Thursday, April 17, 2008

Estimating Project Activity Durations

Have you ever worked on a project where a critical resource was not available when you needed it? Has a project activity been shorter or longer than you expected? How do project managers plan resources for these activities?

Activity duration estimates are an important input to project resource planning. Activity duration estimates are quantitative assessments of the likely number of work periods required to complete an activity. The estimates should include the range of possible results. Project managers use activity duration estimates as a basis for scheduling time and resources for a project.

The project manager uses the WBS to determine which activities are involved in completing the project. Then using the tools and techniques of activity duration estimating, he prepares estimates for activity duration.

The estimates include an "optimistic," "most likely," and "pessimistic estimate," listed in that order. For example, activity 1 could take 10 days to complete, will most likely take 12 days, but could take as long as 16 days.

Only the optimistic and pessimistic estimates are used by project managers to create a range of possible results.

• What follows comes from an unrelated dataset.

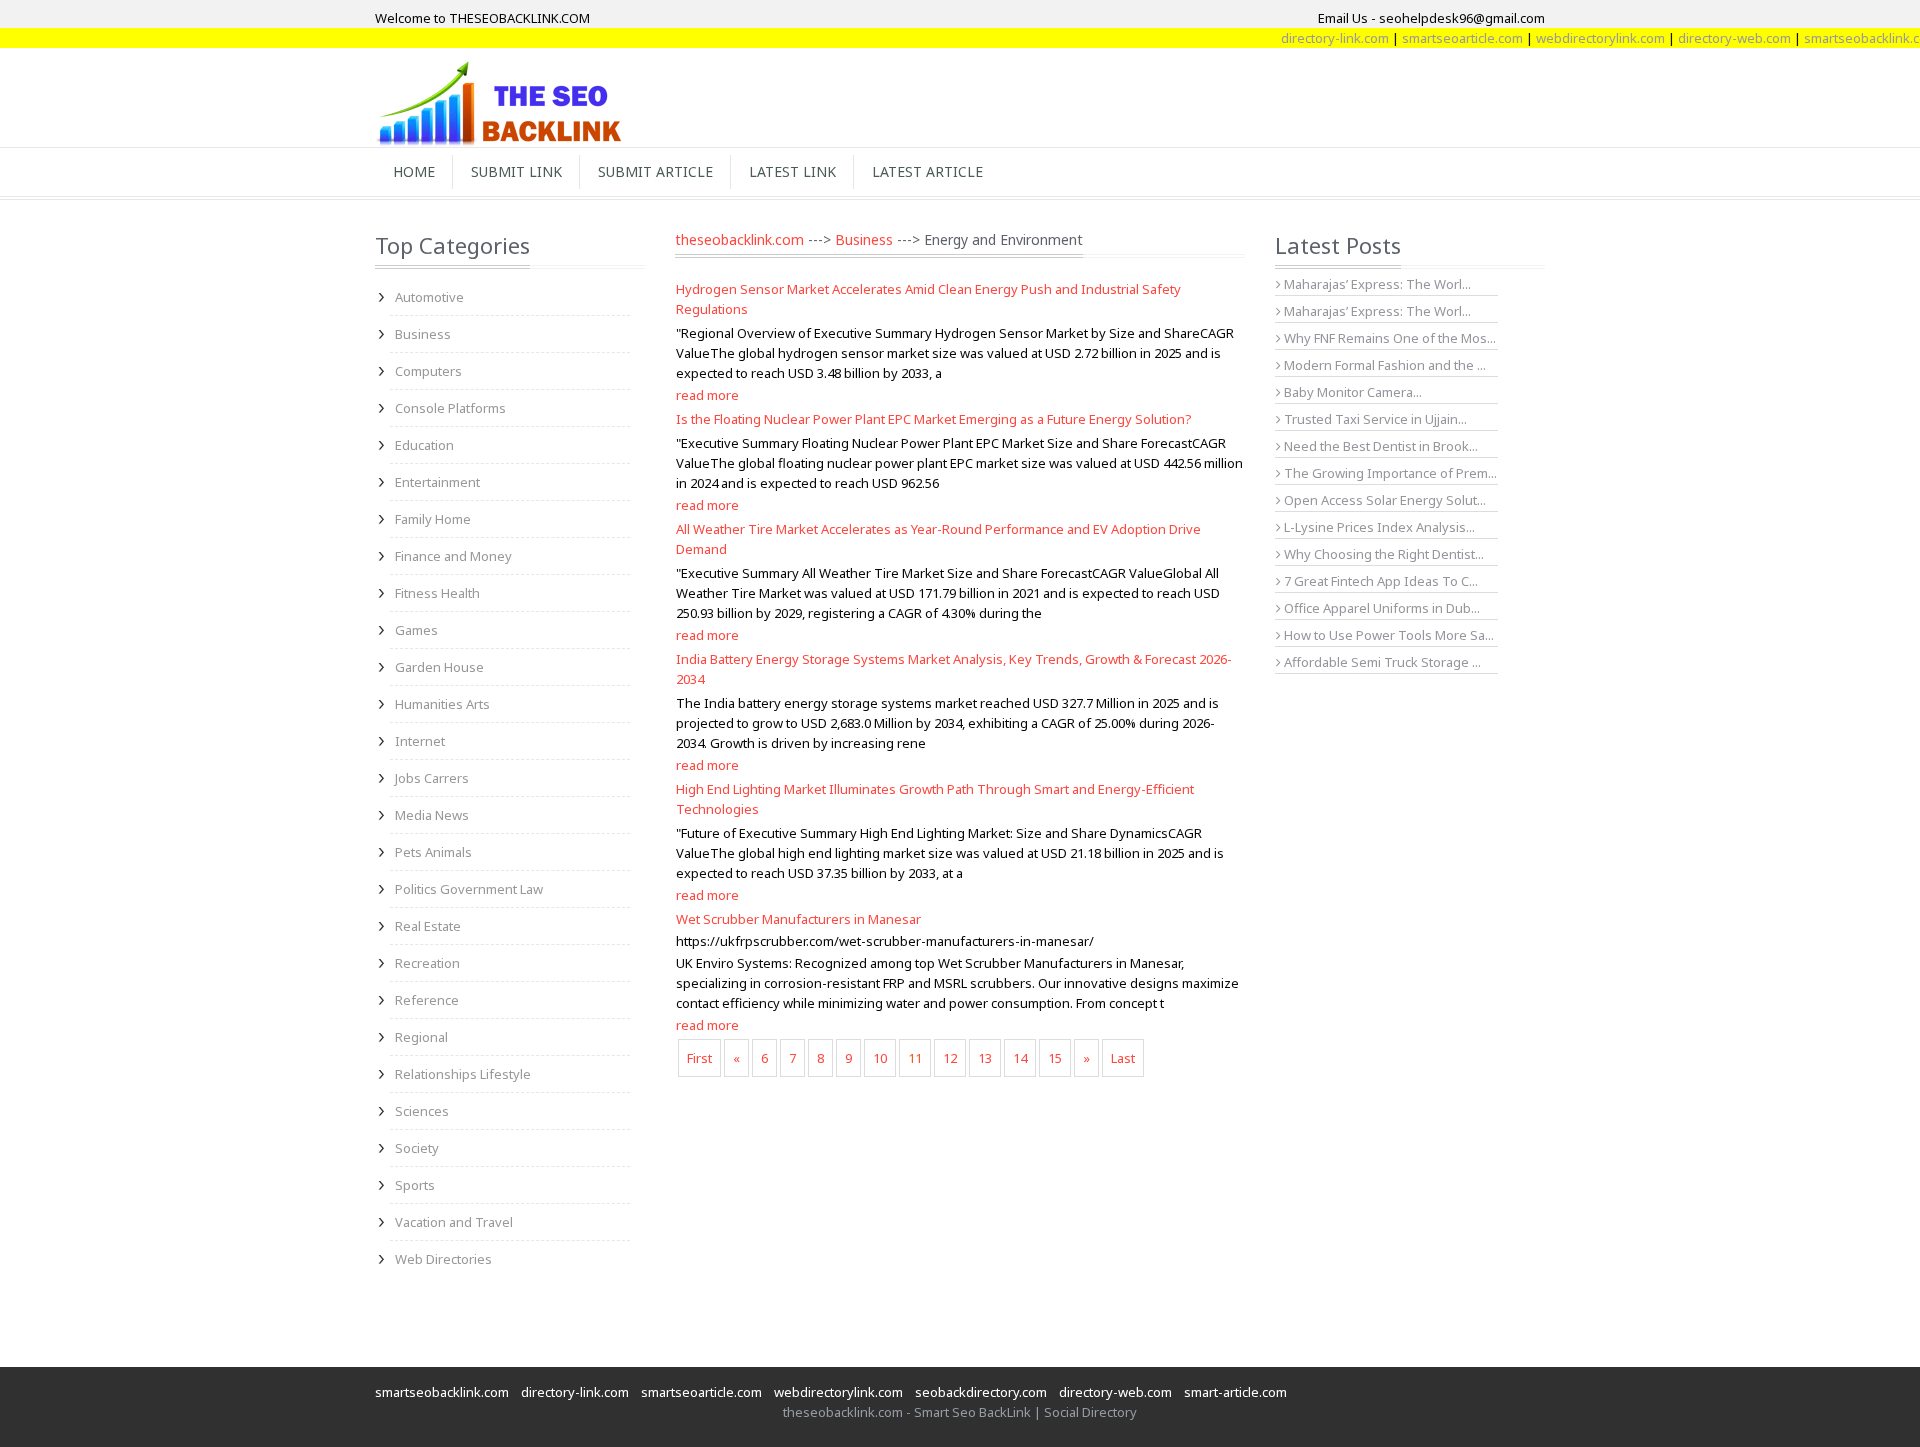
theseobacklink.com (739, 239)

These results become your activity duration estimates. In the example given earlier, the duration estimate would be two weeks, plus or minus two days, to indicate that the activity will take between 12 and 16 days.

Project managers also calculate the probability of the estimates being correct. For example, a project manager might estimate that there is a 15 percent probability that an activity duration will exceed 3 weeks, and an 85 percent probability that it will be less than 3 weeks.

John, a project manager for Quick-as-a-Wink computer consultants, has determined the activities involved in a software development project. One of those activities is scripting the content. John determines that the scripting activity should take 240 working hours to complete. He will use these hours to calculate his activity duration estimates.

John's activity duration estimates include the duration and the probability of the estimate being correct. John estimates that the scripting activity will take six weeks ± three days. There is a 75 percent probability that the scripting activity will take more than six weeks, and a 25 percent probability that it will take less than six weeks.

Activity duration estimates form the backbone of the project schedule. A properly prepared schedule will lead to better resource planning. And better resource planning will lead to a more successful project.